Dataset entries
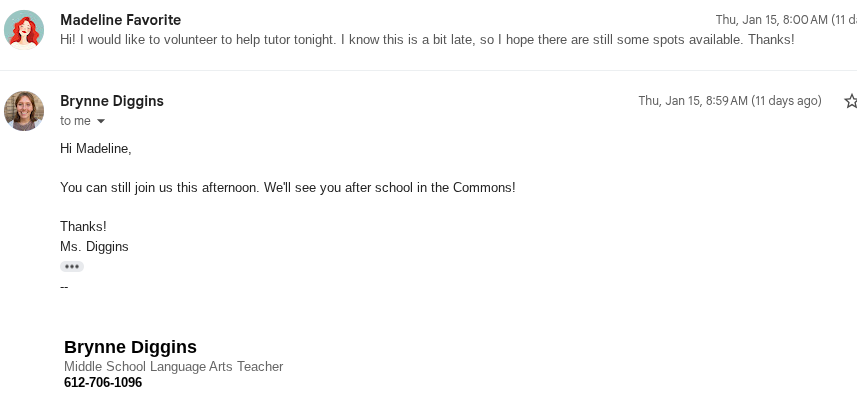The image size is (857, 405).
Task: Click the sentence about joining this afternoon
Action: (287, 188)
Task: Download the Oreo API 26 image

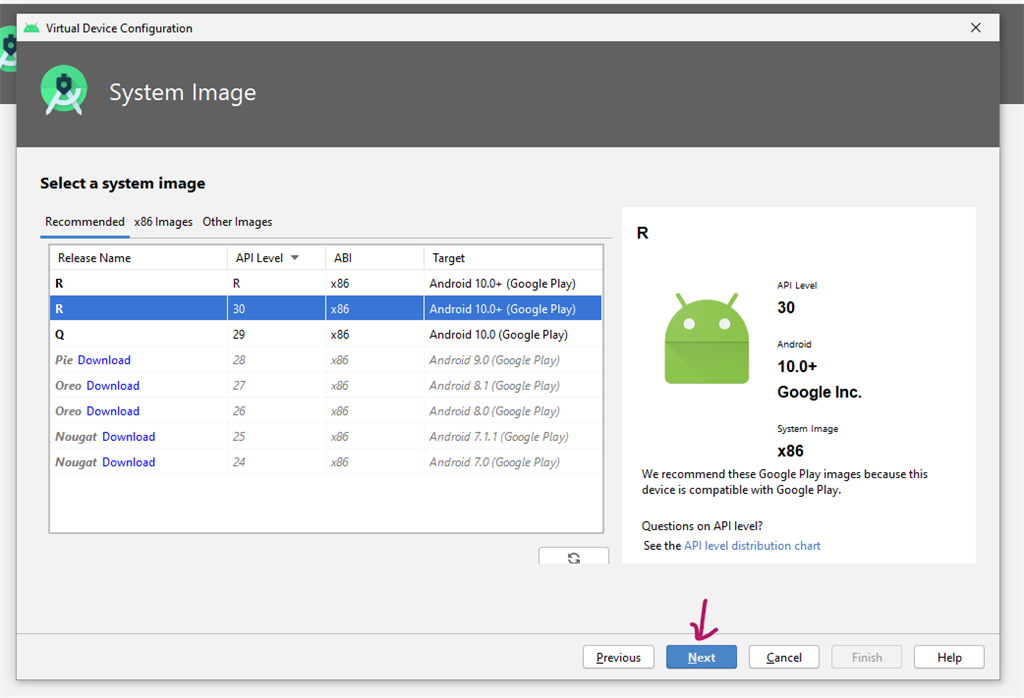Action: click(x=112, y=411)

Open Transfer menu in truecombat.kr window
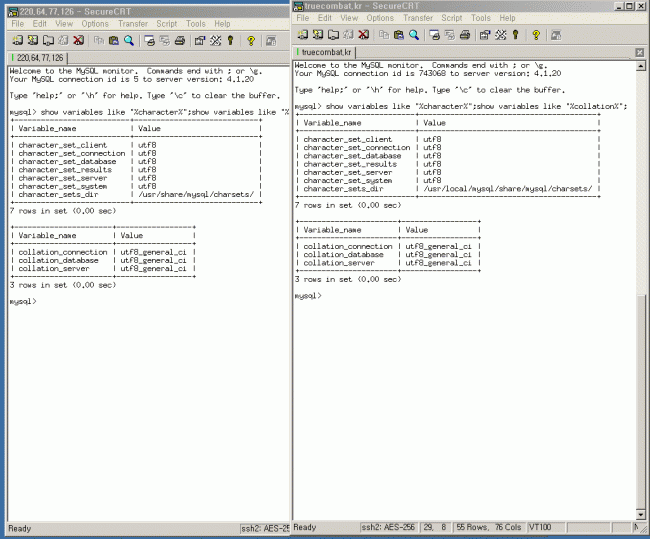tap(418, 18)
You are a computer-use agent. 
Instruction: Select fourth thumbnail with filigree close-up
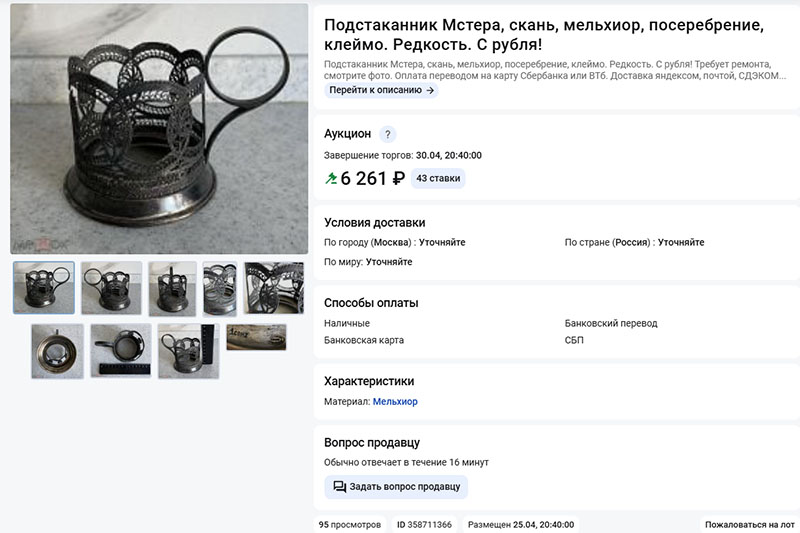(220, 289)
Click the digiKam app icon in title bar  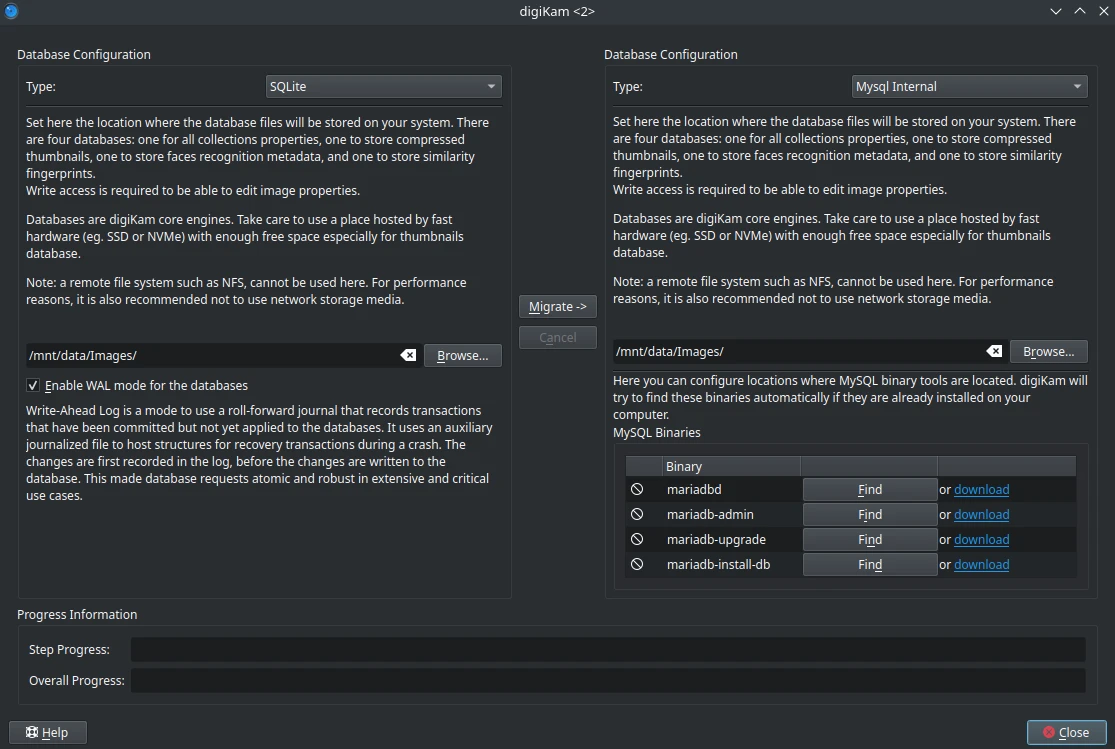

* WHAT IS NEEDED: Print once more, exactly, the lines from the one with "You are a computer-use agent." through the last line of the data, both ends included, without any pictures.

* RESPONSE TO THE TASK:
You are a computer-use agent. 
Instruction: Select fourth thumbnail with filigree close-up
(220, 289)
Click the digiKam app icon in title bar  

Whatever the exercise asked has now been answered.